Should I just give up and browse Hal's animal porn threads? Take a quick minute to tell me how it is!


----------



## BlackoutSpecV (May 8, 2002)

blueboost said:


> I've searched around here for answers but nothing answers my question. ...
> Should I get the NISMO, or another brand?
> If another brand what do you recommend?
> I also don't expect any huge performance gains


DO A SEARCH, this has been discussed time and time again.

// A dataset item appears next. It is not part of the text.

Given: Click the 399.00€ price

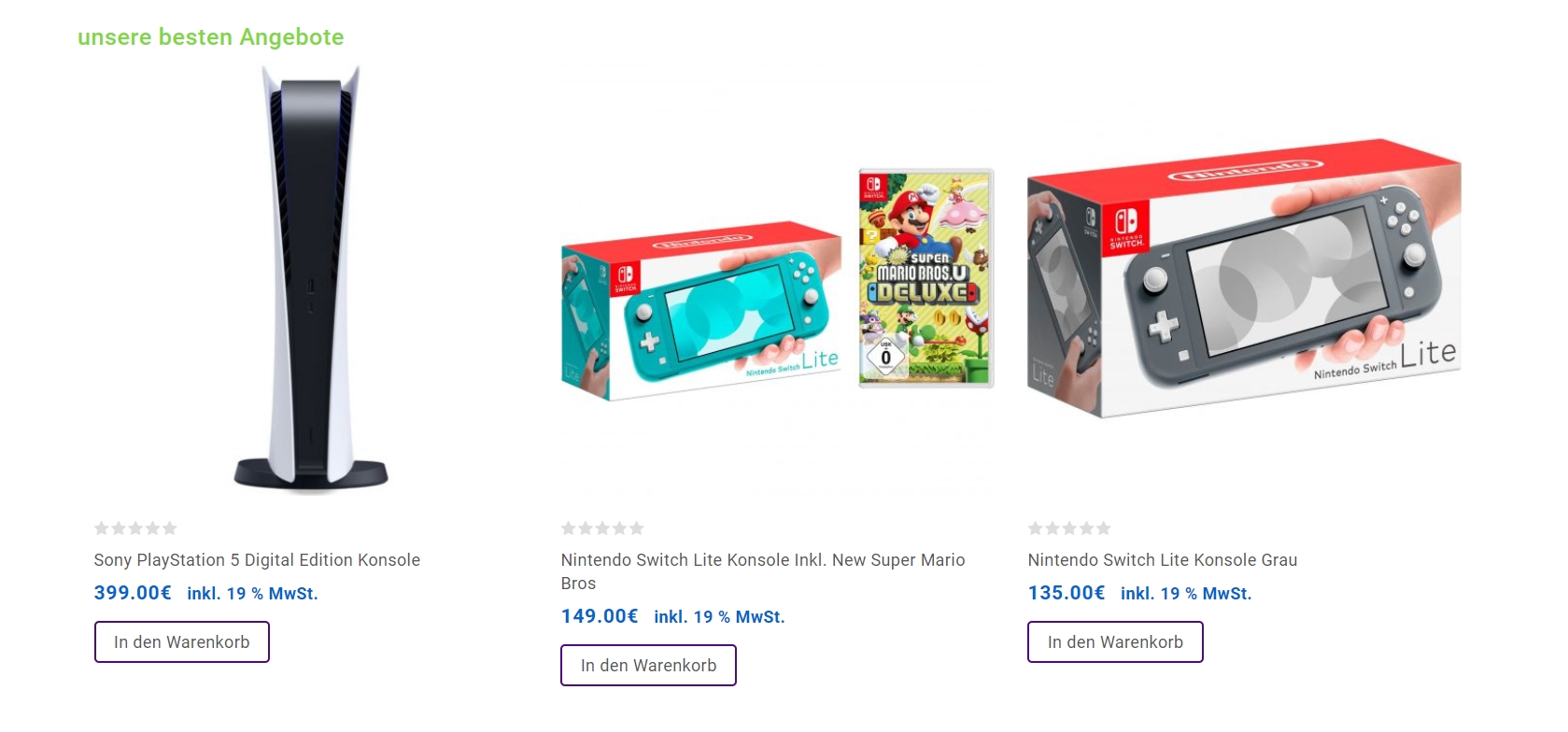Looking at the screenshot, I should [133, 593].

http://www.nissanforums.com/showthread.php?t=65514
http://www.nissanforums.com/showthread.php?t=48313&highlight=Exhaust
http://www.nissanforums.com/showthread.php?t=61278&highlight=Exhaust
http://www.nissanforums.com/showthread.php?t=57620&highlight=Exhaust
http://www.nissanforums.com/showthread.php?t=41215&highlight=Exhaust
and so on...
http://www.nissanforums.com/search.php?searchid=265304&pp=25&page=1

A cat-back is about looks and sounds only, so that means its your own personal taste. NONE of the cat-backs will give you more than 1 or 2 WHP so dont think of this as a perfomance mod.


----------



## Ruben (Oct 15, 2002)

BlackoutSpecV said:


> DO A SEARCH


You forgot the please.  Be nice to the newbies. :thumbup:


----------



## chimmike (Oct 17, 2002)

Ruben said:


> You forgot the please.  Be nice to the newbies. :thumbup:



he's not a newbie


----------



## Ruben (Oct 15, 2002)

He is if he's asking the "best exhaust" question...


----------



## chimmike (Oct 17, 2002)

Ruben said:


> He is if he's asking the "best exhaust" question...



true...........or maybe he's just being lazy because I'm sure he knows better


----------



## Zac (Mar 10, 2004)

NISMO is a great exhaust, my friend has it. It has a great tone but isnt thunderous. He also has a NISMO CAI. NISMO while it does cost a little more, has a very high product quality.


----------